CEI Daily - TSA Unionization, TSA Tactics, and a TSA Roundup


TSA Unionization


The Obama Administration is pressing for the unionization of TSA employees.


Senior Counsel Hans Bader argues that unionizing the TSA will exacerbate passengers' frustration with security measures. 


"[S]creening methods are only as effective as the employees who use them, and lazy or inattentive employees can render any screening method useless.  The Obama administration is now poised to unionize the TSA, which would make it harder to remove lazy or inattentive employees, and harder to reassign employees as needed in responding to any attempted terror attacks."




TSA Tactics


Some claim that the backlash against new TSA tactics is a reactive, partisan movement.


Policy Analyst Marc Scribner disagrees and points out that the argument against increased security measures is actually a rational, economic argument.


"In reality, the actual objective of the TSA is giving travelers a false sense of security by treating them all like criminals (oh, how far we’ve come). If you look at the data, the risk of being killed by a terrorist plot involving an airliner approaches the infinitesimal. But that being said, most Americans are not great with statistics, and thus their responses to this risk are and will continue to be hugely disproportionate.
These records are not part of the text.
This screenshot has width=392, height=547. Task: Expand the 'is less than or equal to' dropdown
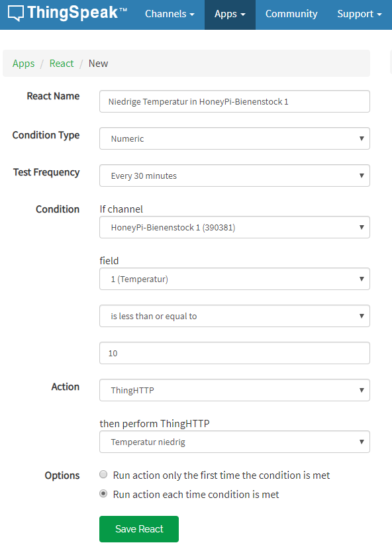coord(234,316)
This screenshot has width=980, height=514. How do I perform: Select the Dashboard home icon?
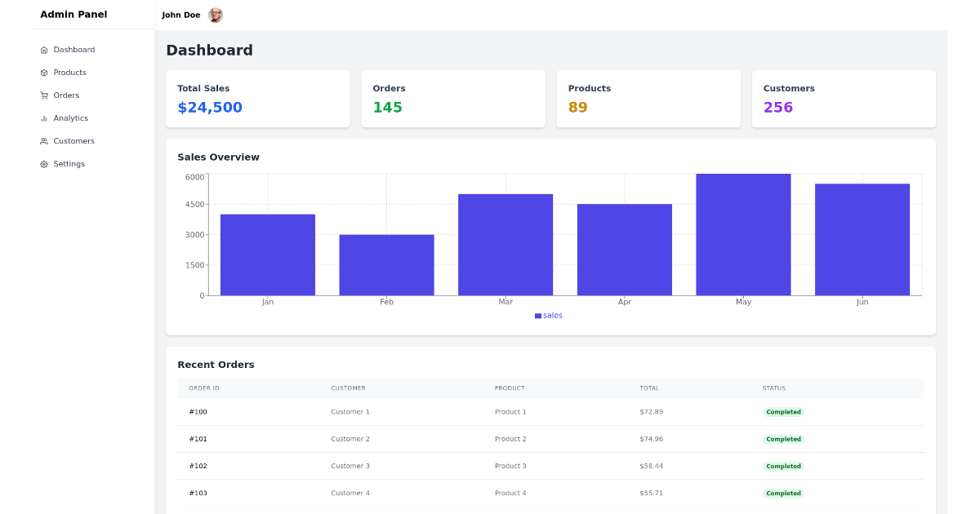tap(43, 49)
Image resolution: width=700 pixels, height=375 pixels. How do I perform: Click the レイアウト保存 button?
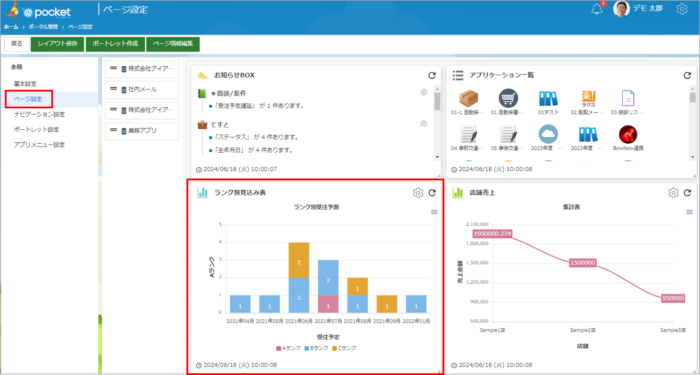click(x=58, y=44)
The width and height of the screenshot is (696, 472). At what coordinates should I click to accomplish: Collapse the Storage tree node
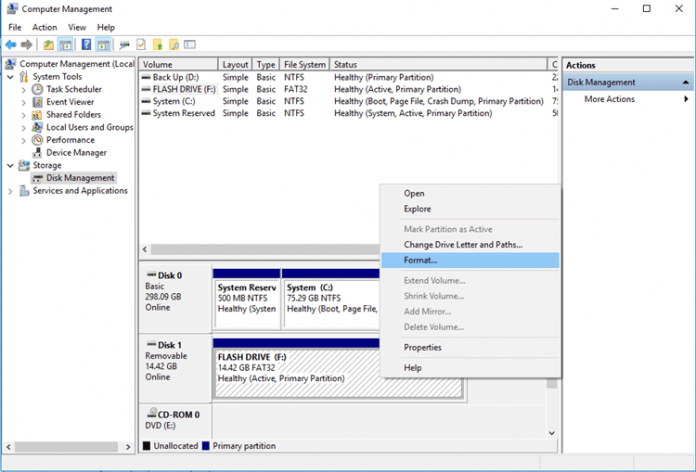pyautogui.click(x=11, y=166)
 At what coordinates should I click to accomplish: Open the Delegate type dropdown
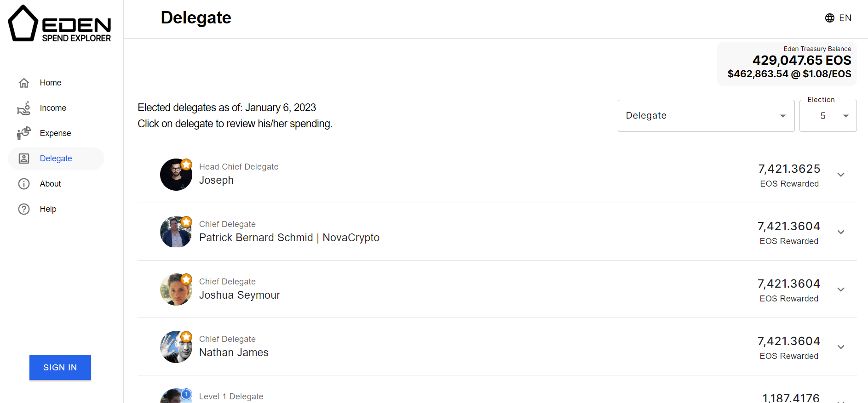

This means that many travelers will modify their behavior based on this false sense of danger, and some will, unfortunately, choose a far more dangerous mode of transportation: driving."




TSA Roundup


Stories about the TSA have been inundating blogs in the last few weeks.


Fellow in Regulatory Studies Ryan Young says we should abolish the TSA.


"Let airlines and airports determine their own policies. Let them compete on safety; if people think flying is dangerous, they won’t fly. Airlines have everything to lose. The TSA has no such incentive. If anything, its repeated failures are rewarded with budget increases."